Light rail station in Waterloo, Ontario

Research and Technology is a stop on the Region of Waterloo's Ion rapid transit system. It is located on the Waterloo Spur rail line in Waterloo, between Bearinger Road and Columbia Street, near a prominent bend in Wes Graham Way. It opened in 2019, and it serves its namesake, the David Johnston Research and Technology Park, to the west, and the industrial lands along Philip Street to the east (via a pedestrian pathway).

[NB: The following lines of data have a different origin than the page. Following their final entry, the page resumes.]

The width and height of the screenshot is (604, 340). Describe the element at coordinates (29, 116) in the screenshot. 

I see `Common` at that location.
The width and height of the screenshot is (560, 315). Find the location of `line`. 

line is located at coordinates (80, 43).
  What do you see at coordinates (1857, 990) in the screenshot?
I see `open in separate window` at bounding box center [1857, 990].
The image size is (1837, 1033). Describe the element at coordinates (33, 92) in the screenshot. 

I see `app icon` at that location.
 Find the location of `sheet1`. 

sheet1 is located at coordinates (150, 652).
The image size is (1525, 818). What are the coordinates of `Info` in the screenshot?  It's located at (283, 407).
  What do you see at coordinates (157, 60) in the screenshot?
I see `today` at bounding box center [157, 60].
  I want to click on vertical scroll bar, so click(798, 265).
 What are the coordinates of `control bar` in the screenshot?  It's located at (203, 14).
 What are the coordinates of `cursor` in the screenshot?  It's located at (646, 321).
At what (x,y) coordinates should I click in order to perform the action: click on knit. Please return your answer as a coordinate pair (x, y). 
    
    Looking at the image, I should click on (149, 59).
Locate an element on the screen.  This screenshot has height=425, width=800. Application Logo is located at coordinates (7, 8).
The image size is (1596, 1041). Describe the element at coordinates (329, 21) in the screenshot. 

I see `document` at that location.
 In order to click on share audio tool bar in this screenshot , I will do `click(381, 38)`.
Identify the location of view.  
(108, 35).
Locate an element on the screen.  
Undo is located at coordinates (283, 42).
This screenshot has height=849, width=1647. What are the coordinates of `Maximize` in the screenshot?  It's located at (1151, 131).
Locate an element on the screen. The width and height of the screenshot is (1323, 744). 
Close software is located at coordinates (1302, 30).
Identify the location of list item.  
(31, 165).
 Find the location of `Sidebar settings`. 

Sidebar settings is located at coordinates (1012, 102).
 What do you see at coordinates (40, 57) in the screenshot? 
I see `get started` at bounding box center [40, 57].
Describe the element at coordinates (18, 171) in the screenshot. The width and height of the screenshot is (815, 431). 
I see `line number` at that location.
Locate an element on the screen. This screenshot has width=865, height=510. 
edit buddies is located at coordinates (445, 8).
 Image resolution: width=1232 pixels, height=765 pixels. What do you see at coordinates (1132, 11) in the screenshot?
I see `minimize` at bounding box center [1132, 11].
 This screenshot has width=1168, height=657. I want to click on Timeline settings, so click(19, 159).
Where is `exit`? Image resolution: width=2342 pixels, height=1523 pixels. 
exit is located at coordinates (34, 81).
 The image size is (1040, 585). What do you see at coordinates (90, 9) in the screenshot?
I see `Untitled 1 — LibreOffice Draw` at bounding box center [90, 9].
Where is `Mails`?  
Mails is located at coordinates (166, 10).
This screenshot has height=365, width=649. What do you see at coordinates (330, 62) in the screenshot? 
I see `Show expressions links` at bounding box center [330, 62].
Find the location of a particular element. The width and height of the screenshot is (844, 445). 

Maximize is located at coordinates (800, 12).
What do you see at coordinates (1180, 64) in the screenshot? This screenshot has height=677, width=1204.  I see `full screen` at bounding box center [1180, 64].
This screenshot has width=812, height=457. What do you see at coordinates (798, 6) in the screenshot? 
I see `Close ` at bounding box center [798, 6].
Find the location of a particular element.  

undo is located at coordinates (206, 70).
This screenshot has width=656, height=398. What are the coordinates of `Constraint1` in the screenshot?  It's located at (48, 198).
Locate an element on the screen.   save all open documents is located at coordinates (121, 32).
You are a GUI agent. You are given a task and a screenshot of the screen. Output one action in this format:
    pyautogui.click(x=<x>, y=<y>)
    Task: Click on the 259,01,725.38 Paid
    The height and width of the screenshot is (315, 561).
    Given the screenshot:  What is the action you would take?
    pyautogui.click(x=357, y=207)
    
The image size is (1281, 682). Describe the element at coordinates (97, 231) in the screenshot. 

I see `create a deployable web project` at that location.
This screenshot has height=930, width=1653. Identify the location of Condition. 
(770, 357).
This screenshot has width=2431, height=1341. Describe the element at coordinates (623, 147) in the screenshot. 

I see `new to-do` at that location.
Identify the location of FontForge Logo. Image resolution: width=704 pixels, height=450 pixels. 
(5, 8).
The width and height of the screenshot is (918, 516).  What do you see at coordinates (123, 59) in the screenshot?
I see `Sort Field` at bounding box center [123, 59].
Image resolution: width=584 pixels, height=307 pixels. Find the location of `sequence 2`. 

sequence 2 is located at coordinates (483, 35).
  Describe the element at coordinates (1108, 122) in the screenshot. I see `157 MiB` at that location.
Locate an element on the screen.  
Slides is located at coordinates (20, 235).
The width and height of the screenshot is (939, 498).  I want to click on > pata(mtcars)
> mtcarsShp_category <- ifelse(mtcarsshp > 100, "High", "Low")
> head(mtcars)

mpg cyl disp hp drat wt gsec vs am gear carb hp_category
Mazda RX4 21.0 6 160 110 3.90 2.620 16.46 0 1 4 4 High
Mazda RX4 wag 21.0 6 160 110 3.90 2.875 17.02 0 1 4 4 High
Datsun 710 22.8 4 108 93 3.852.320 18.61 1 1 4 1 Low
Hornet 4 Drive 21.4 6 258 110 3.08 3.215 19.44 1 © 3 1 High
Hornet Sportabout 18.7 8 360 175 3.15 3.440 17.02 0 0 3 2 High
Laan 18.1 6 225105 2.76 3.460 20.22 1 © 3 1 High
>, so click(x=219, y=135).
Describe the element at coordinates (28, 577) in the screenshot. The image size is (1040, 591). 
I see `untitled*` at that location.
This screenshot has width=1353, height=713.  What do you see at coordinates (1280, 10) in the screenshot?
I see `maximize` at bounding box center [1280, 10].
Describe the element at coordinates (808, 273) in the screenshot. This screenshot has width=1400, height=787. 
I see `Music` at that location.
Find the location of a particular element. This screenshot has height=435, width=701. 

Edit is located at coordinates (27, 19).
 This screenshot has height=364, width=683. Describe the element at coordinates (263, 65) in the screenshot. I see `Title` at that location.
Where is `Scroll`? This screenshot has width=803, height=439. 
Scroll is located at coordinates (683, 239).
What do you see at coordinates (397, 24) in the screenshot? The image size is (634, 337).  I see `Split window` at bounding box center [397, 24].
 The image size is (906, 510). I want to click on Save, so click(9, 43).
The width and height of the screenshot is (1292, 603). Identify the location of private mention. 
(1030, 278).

Access to the platform from the south is only from the Wes Graham Way side; to the north, the only exit is the pathway to Philip Street. The southbound track is also used by freight trains on the Waterloo Spur line, which serves industrial locations in Elmira. These trains only run in the overnight hours after LRT service has halted. To protect the station structure (and the trains themselves), a gauntlet track is in place alongside this station that offsets the freight track a small distance.

The station's feature wall consists of ceramic tiles in a solid red.

In the summer of 2020, the land between the platform and Wes Graham Way was converted into a park-like community space with landscaping, paths and benches.

The station was to feature two artworks: Network by Ken Hall, a sculpture about connections supporting technological development, and The Passenger by Brandon Vickerd, a bronze figure to invite thoughtful reflection on the human relationship to nature. Network was cancelled when the artist was unable to complete the work due to other commitments; The Passenger was installed in October 2020.